PROBLEM DETAILS -
Provide nothing except how many lines of the data contain the word "computer".

Data records:
★ ★ ★ ★ ★ ★ ★
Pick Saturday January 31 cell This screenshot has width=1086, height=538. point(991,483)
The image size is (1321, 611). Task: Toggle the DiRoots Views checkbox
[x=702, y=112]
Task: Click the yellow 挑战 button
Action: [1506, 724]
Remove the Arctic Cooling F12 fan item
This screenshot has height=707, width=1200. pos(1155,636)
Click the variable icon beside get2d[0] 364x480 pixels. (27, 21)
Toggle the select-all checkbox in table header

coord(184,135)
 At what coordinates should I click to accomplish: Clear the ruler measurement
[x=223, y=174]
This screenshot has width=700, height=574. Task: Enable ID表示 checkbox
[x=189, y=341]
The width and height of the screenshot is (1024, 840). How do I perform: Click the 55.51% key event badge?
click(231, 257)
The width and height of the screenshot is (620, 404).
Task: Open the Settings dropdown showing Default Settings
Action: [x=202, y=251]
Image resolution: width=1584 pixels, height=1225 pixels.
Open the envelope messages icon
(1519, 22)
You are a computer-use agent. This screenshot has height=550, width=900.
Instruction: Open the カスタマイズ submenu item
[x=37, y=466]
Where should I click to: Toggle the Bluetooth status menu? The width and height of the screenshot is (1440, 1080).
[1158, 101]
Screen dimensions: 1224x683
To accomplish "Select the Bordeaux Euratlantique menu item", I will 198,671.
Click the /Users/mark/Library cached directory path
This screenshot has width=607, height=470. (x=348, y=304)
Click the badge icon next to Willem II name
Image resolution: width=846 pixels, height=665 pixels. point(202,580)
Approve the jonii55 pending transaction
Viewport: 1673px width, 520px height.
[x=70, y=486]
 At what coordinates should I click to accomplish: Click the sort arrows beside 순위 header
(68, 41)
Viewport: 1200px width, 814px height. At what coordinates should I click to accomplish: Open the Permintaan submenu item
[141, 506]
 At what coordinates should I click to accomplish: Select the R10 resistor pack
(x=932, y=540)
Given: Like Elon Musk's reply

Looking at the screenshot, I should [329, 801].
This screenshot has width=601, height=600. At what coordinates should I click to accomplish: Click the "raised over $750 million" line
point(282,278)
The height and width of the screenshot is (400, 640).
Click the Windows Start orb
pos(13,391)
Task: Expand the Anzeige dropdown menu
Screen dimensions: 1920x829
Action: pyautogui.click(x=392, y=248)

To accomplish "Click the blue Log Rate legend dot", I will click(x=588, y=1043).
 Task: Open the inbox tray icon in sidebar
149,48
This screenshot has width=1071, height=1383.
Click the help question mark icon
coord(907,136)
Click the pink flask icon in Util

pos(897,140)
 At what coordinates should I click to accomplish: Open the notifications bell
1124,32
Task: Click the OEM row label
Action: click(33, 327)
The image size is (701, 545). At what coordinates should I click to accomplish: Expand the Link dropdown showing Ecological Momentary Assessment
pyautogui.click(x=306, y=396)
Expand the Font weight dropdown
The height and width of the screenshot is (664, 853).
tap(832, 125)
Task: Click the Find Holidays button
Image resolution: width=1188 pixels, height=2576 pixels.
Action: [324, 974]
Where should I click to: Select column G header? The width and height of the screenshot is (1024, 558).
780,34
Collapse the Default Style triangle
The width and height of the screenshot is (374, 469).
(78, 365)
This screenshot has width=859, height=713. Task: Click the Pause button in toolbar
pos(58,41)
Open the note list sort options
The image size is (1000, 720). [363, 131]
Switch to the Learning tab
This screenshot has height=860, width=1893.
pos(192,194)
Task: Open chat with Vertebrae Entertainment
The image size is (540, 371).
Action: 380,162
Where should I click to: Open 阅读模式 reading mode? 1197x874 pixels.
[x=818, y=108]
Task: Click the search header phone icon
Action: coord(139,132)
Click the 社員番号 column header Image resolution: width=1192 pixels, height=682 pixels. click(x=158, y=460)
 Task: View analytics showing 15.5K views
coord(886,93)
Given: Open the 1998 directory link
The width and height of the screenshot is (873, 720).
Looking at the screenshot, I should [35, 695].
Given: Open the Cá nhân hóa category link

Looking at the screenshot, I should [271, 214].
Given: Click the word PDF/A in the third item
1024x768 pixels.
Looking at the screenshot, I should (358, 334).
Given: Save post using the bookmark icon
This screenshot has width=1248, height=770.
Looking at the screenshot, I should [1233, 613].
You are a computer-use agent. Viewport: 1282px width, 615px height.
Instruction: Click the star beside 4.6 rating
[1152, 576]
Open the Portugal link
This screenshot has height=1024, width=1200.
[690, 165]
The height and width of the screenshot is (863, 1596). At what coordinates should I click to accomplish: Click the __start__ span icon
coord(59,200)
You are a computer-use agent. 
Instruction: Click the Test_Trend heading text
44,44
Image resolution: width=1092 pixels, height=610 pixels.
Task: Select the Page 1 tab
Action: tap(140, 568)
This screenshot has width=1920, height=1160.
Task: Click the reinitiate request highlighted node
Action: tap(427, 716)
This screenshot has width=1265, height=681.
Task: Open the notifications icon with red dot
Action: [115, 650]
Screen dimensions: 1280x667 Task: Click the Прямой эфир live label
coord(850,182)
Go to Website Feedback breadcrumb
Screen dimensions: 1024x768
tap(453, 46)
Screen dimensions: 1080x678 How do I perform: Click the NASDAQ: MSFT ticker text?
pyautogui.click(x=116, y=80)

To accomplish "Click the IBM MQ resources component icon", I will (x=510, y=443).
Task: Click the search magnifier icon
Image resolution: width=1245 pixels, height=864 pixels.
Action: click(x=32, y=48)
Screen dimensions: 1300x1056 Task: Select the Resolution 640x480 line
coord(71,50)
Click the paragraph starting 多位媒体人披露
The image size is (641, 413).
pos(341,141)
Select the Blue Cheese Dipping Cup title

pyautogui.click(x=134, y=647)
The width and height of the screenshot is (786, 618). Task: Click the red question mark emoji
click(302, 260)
★ ★ ★ ★ ★ ★ ★
YOUR RESPONSE -
3